## About this exercise
Begin at the line containing "Given: Click the 出售友链 yen coin icon" and retype each line through the end of the records exactly. Include nothing else and no pictures.

[Records from a dataset]
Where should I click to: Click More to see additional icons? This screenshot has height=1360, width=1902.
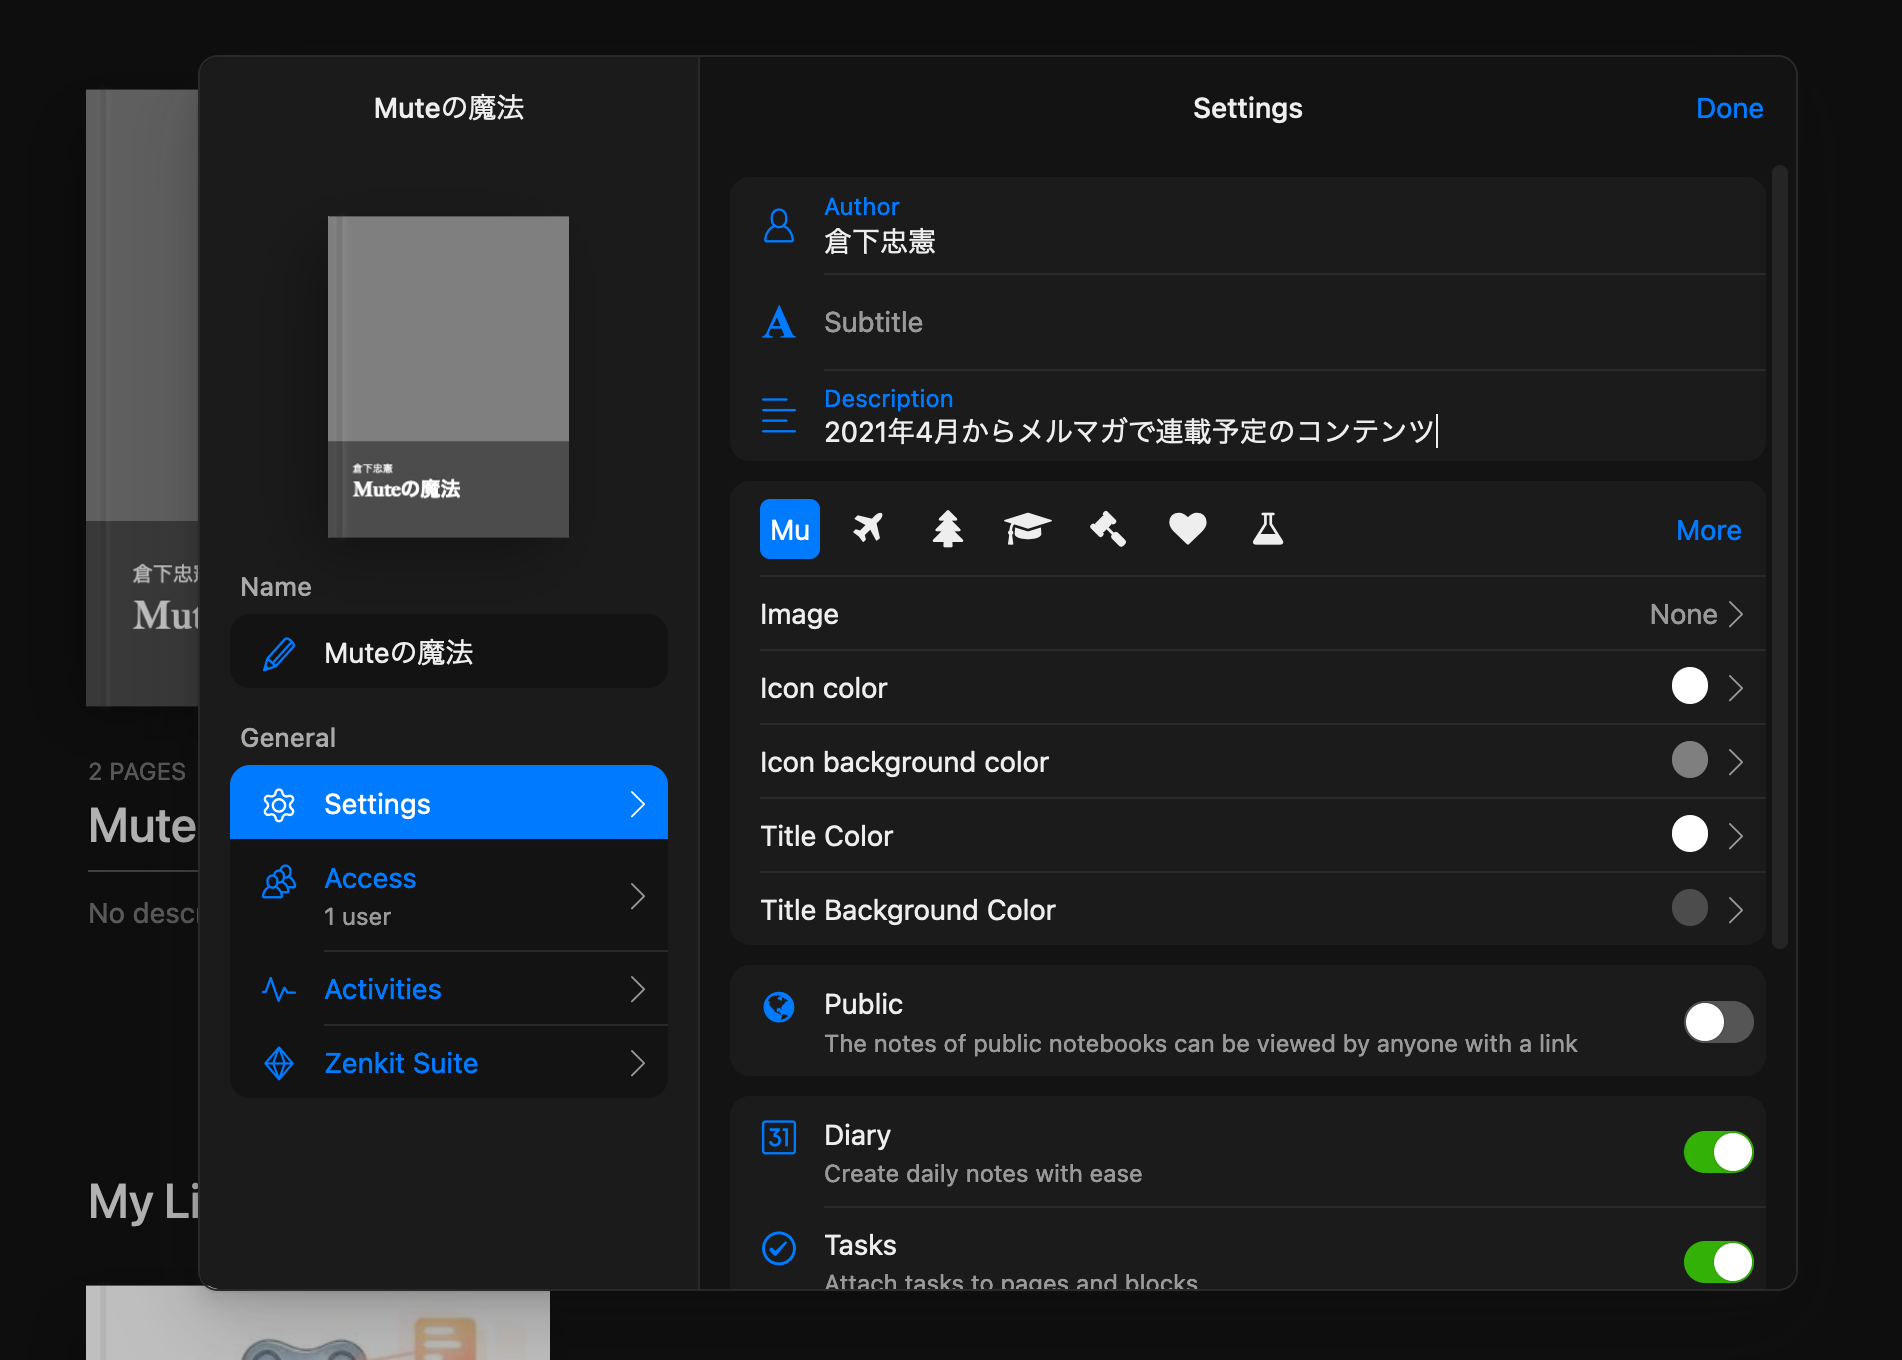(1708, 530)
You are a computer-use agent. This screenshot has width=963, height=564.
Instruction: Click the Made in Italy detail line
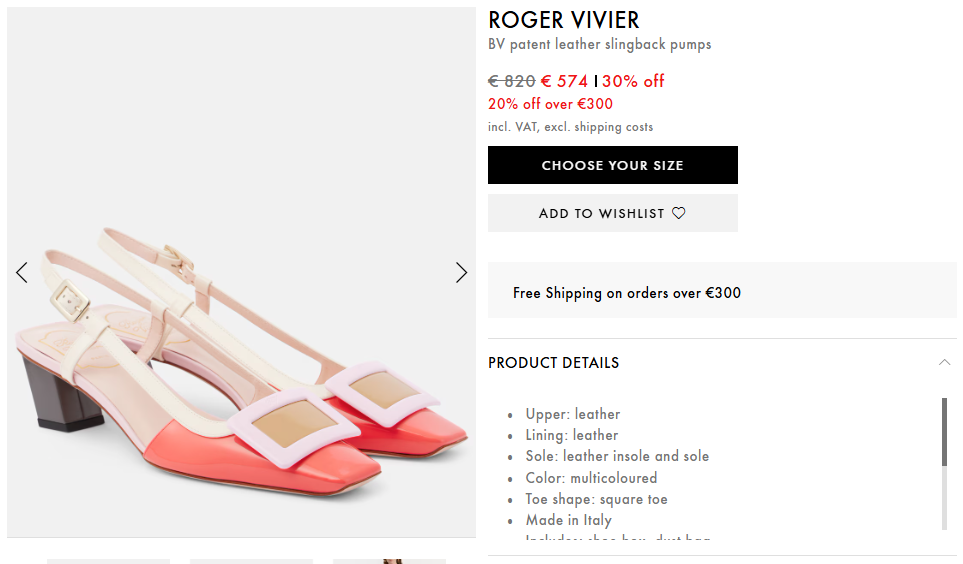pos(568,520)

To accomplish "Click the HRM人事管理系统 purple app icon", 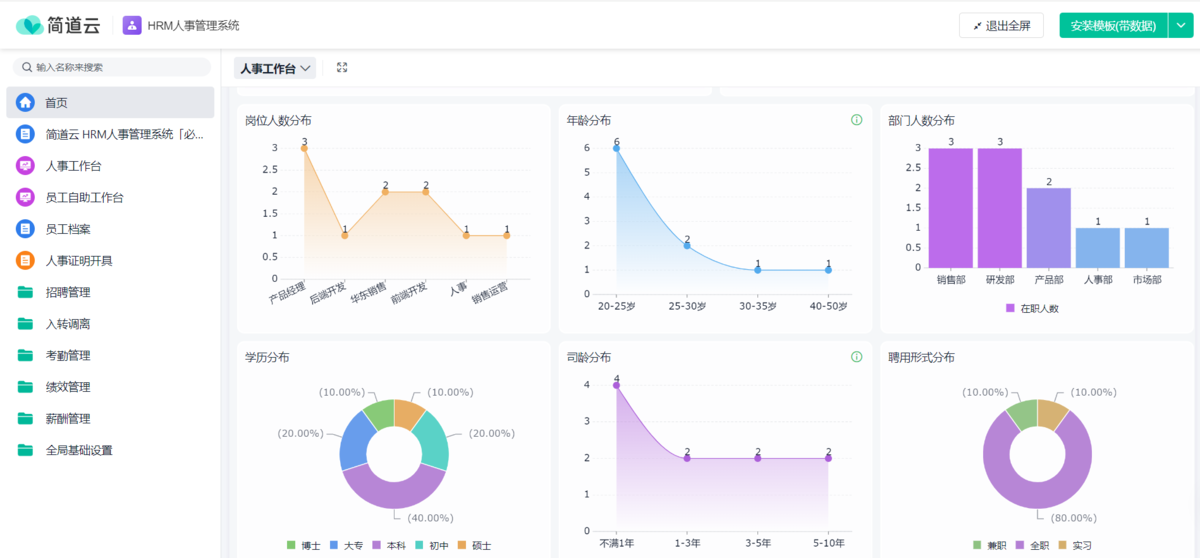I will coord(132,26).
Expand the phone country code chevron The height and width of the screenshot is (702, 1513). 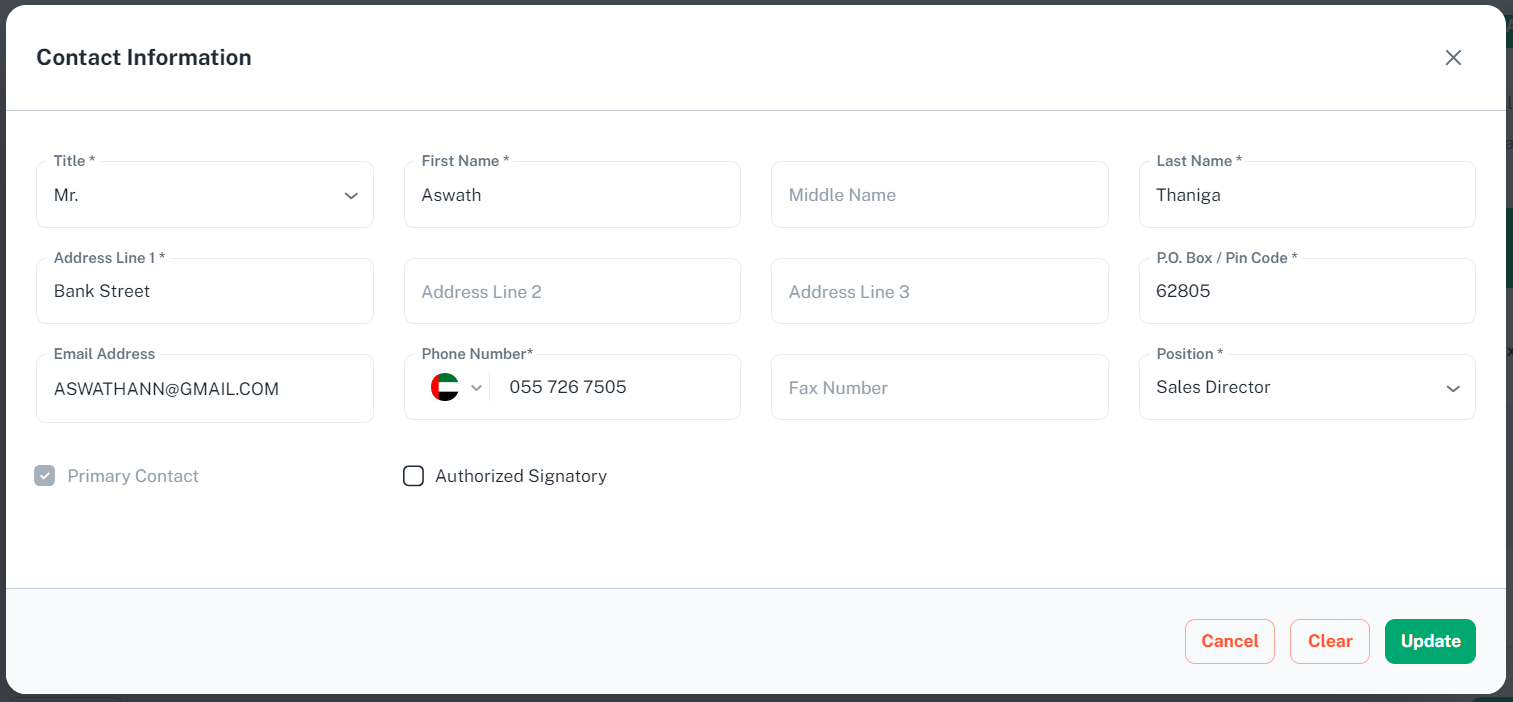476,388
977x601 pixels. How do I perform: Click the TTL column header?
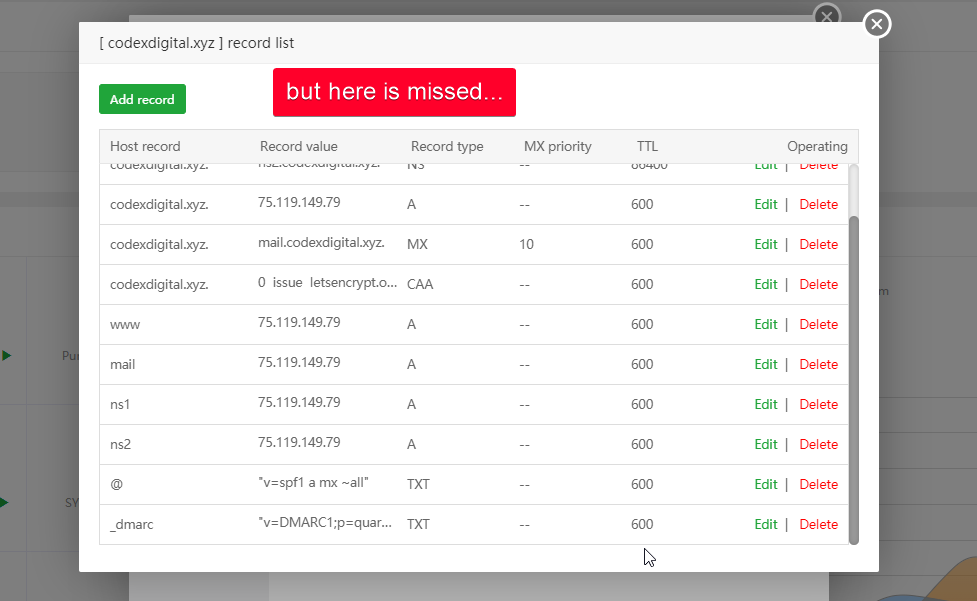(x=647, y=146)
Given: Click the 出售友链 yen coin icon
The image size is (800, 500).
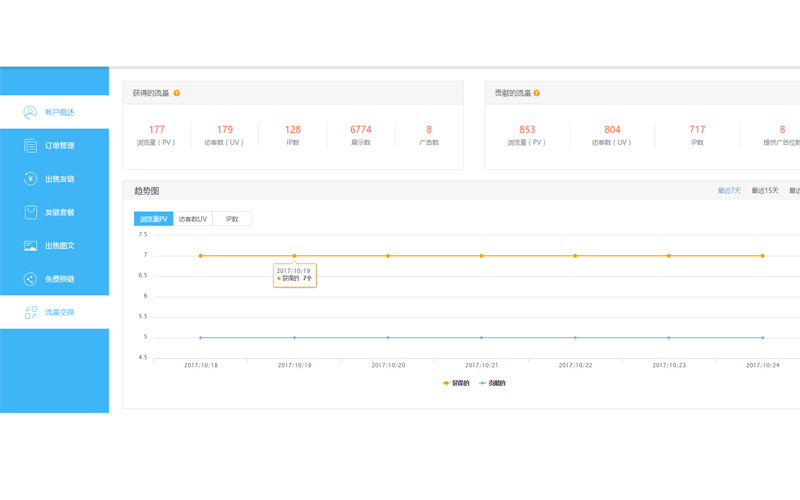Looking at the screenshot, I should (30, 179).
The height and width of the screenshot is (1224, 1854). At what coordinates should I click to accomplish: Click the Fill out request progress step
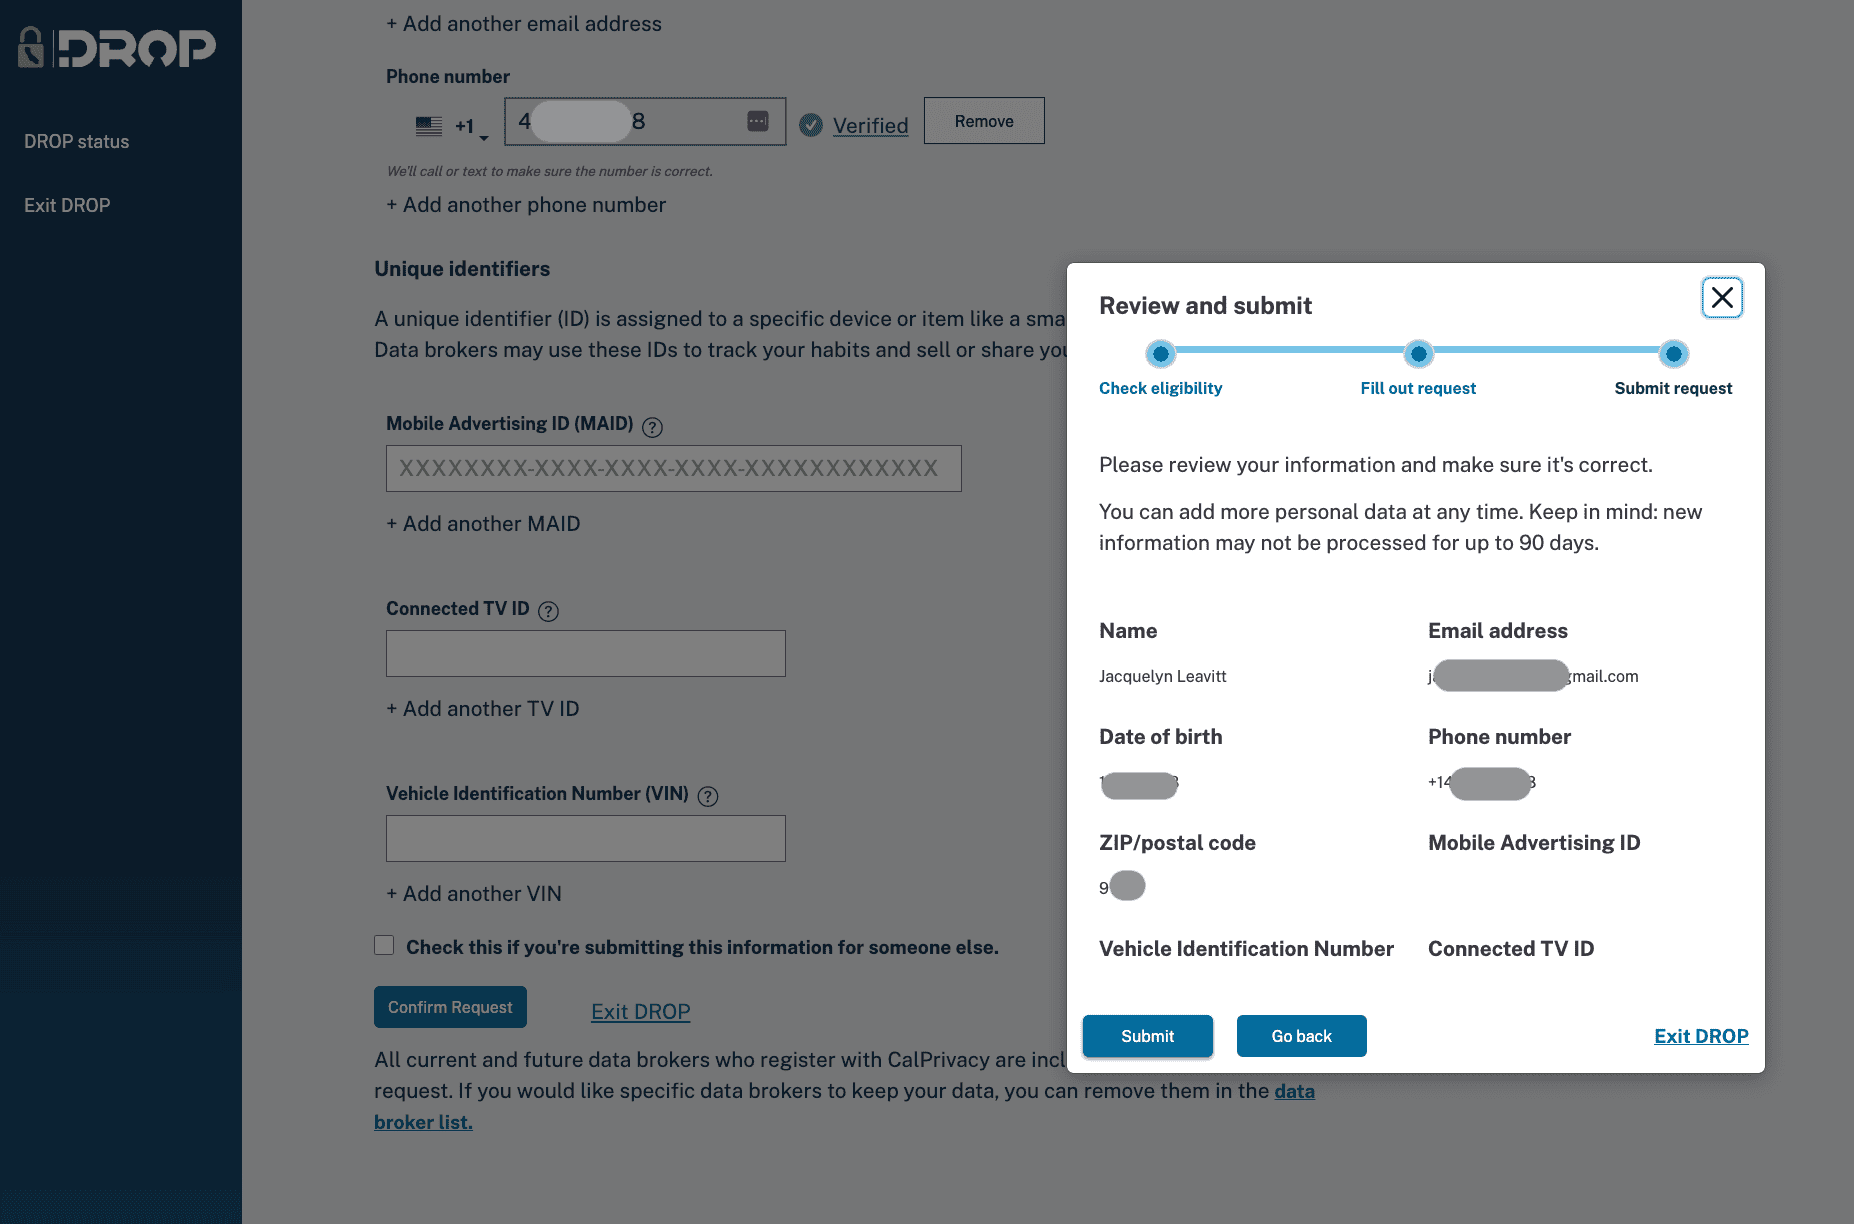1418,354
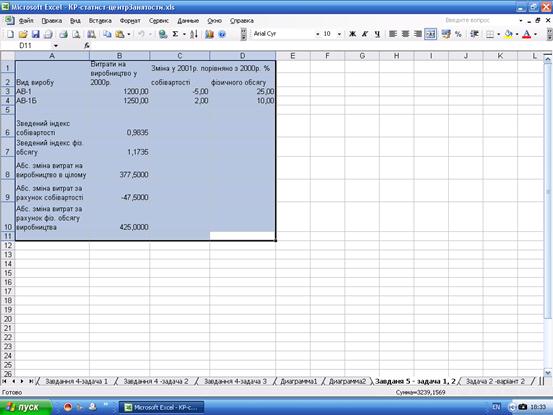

## Output for this exercise
Given: Click the 出售友链 yen coin icon
The image size is (800, 500).
Looking at the screenshot, I should (30, 179).
The height and width of the screenshot is (1224, 1854). At what coordinates should I click to accomplish: Click the Fill out request progress step
1418,354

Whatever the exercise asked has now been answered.